▶ [Problem to work on]:
Beginning with the first line, transcribe the entries below exactly through the line containing "Click the demo.nipoplayer.test", inclusive.
-=-=-=-=-
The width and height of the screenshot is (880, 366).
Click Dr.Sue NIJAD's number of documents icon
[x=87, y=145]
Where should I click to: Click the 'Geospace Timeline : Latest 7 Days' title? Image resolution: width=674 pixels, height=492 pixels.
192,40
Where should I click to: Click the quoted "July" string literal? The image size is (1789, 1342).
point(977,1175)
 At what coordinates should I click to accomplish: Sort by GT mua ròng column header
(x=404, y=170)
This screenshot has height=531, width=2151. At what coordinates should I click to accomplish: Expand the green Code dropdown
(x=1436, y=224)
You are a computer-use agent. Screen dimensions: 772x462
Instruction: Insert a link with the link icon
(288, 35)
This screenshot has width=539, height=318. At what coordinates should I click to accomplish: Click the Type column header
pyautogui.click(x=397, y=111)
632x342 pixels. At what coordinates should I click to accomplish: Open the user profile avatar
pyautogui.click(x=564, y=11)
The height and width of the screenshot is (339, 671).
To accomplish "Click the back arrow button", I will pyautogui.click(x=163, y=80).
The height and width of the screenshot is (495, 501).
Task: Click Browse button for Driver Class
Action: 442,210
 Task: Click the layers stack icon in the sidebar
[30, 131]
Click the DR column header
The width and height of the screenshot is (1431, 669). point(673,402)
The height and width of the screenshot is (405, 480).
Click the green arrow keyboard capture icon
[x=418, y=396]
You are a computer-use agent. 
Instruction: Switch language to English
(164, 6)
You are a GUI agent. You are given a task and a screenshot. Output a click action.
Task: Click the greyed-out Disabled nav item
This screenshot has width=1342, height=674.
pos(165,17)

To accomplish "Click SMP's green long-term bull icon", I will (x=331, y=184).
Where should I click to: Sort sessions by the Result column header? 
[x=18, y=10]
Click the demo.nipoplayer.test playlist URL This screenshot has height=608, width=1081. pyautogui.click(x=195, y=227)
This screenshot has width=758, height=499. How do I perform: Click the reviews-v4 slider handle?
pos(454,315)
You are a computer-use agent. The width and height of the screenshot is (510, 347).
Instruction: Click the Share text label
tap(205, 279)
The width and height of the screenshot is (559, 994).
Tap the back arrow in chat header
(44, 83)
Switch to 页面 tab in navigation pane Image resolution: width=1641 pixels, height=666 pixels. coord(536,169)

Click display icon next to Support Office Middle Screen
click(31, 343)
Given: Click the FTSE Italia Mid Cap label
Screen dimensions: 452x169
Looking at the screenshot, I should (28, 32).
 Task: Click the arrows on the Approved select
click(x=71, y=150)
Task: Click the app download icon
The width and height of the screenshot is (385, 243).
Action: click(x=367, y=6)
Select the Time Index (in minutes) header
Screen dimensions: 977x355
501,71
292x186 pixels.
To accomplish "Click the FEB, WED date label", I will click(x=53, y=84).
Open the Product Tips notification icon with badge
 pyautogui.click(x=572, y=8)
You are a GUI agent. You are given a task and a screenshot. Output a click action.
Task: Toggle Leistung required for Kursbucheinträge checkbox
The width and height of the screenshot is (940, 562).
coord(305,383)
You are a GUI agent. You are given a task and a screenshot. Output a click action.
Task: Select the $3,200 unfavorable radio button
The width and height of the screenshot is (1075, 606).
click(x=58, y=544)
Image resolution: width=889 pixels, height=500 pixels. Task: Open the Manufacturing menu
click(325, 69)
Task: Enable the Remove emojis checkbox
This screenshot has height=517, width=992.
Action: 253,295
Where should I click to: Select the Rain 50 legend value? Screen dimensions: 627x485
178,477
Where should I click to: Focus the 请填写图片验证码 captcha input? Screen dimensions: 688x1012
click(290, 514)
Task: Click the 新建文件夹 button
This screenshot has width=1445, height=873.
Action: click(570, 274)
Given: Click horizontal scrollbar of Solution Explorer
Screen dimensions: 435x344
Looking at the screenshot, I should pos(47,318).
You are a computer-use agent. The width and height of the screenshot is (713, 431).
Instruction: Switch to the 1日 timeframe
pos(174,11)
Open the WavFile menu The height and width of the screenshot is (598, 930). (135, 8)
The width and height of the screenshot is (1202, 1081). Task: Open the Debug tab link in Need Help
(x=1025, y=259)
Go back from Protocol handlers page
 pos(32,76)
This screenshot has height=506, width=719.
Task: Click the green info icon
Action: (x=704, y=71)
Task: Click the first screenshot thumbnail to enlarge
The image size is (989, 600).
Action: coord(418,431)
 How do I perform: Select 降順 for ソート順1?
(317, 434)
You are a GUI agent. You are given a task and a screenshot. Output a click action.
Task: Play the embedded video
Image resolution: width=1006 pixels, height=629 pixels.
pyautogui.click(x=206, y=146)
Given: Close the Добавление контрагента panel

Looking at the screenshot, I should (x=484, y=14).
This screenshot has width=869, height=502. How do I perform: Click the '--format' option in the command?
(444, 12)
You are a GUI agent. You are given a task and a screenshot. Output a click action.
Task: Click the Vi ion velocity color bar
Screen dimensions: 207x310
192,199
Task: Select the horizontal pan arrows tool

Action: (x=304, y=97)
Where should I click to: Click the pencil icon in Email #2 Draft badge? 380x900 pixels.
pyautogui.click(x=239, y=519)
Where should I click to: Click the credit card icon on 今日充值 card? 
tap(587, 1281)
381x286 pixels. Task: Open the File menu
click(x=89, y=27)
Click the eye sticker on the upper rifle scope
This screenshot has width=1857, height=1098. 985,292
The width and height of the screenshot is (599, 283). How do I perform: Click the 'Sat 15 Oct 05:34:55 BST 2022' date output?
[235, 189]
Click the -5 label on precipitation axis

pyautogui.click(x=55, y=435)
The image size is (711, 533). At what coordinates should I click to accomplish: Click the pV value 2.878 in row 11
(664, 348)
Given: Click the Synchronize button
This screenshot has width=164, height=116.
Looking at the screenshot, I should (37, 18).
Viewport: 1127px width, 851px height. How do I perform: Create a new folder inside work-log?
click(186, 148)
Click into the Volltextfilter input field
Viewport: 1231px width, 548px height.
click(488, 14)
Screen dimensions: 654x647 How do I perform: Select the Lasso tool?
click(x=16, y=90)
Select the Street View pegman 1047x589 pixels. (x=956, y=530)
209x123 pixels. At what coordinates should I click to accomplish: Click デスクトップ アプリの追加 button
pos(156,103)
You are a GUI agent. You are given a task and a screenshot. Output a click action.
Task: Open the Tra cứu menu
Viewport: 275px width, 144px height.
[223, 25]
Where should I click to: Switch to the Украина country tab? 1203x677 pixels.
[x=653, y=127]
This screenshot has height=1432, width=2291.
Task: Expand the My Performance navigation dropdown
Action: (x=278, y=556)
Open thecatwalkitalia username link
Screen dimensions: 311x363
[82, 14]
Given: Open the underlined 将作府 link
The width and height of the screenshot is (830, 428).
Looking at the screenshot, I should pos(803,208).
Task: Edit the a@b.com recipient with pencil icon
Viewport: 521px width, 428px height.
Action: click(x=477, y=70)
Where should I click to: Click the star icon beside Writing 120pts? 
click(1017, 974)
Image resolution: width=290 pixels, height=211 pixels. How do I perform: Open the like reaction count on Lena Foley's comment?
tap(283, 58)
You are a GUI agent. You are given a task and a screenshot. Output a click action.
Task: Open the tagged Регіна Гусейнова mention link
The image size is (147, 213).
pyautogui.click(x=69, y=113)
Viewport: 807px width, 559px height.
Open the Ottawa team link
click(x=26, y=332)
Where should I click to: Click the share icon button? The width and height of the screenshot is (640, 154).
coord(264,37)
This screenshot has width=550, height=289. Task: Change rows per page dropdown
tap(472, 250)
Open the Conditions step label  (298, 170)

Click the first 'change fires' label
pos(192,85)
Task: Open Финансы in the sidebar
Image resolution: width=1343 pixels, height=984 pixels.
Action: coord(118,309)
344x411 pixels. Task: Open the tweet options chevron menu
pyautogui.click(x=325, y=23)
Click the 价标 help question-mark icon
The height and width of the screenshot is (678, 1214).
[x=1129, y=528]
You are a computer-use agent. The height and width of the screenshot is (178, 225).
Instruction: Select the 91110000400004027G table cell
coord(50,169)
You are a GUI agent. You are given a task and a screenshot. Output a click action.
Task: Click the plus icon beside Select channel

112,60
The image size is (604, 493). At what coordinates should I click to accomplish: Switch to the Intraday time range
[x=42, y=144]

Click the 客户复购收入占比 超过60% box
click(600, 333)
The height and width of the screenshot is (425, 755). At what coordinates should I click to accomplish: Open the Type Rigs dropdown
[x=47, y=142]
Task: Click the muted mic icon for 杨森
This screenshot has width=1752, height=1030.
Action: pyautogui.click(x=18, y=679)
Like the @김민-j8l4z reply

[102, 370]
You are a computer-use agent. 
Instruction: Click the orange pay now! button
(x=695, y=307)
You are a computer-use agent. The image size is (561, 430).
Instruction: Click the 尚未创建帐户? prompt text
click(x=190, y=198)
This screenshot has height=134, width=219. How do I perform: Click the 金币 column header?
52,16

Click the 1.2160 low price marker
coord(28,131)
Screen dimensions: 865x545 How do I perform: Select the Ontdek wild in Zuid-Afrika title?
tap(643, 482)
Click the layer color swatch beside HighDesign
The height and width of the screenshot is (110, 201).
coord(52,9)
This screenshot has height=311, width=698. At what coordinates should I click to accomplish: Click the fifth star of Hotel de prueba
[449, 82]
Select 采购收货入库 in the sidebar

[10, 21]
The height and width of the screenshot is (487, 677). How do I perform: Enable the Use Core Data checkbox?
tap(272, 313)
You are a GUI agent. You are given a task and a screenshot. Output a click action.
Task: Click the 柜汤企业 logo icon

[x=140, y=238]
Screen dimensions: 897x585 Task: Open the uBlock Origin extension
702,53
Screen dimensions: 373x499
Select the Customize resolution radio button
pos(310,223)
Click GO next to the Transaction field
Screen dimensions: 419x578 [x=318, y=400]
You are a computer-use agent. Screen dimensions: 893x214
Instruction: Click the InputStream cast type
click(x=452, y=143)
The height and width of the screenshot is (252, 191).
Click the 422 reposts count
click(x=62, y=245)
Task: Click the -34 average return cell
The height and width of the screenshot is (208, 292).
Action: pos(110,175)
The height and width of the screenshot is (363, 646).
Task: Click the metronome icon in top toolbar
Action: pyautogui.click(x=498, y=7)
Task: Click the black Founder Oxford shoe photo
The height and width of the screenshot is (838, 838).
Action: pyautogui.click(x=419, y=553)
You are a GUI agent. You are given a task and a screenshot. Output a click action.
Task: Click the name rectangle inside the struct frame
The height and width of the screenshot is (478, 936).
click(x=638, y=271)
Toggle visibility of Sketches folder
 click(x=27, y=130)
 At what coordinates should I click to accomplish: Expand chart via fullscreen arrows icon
-=-=-=-=-
▶ [Completed exercise]:
The width and height of the screenshot is (880, 366).
Click Dr.Sue NIJAD's number of documents icon
[x=87, y=145]
Where should I click to: Click the 'Geospace Timeline : Latest 7 Days' title? Image resolution: width=674 pixels, height=492 pixels.
192,40
Where should I click to: Click the quoted "July" string literal? The image size is (1789, 1342).
point(977,1175)
 At what coordinates should I click to accomplish: Sort by GT mua ròng column header
(x=404, y=170)
This screenshot has height=531, width=2151. At what coordinates should I click to accomplish: Expand the green Code dropdown
(x=1436, y=224)
You are a computer-use agent. Screen dimensions: 772x462
Instruction: Insert a link with the link icon
(288, 35)
This screenshot has width=539, height=318. At what coordinates should I click to accomplish: Click the Type column header
pyautogui.click(x=397, y=111)
632x342 pixels. At what coordinates should I click to accomplish: Open the user profile avatar
pyautogui.click(x=564, y=11)
The height and width of the screenshot is (339, 671).
To accomplish "Click the back arrow button", I will pyautogui.click(x=163, y=80).
The height and width of the screenshot is (495, 501).
Task: Click Browse button for Driver Class
Action: 442,210
 Task: Click the layers stack icon in the sidebar
[30, 131]
Click the DR column header
The width and height of the screenshot is (1431, 669). point(673,402)
The height and width of the screenshot is (405, 480).
Click the green arrow keyboard capture icon
[x=418, y=396]
You are a computer-use agent. 
Instruction: Switch language to English
(164, 6)
You are a GUI agent. You are given a task and a screenshot. Output a click action.
Task: Click the greyed-out Disabled nav item
This screenshot has width=1342, height=674.
pos(165,17)

To accomplish "Click SMP's green long-term bull icon", I will (x=331, y=184).
Where should I click to: Sort sessions by the Result column header? 
[x=18, y=10]
Click the demo.nipoplayer.test playlist URL This screenshot has height=608, width=1081. pyautogui.click(x=195, y=227)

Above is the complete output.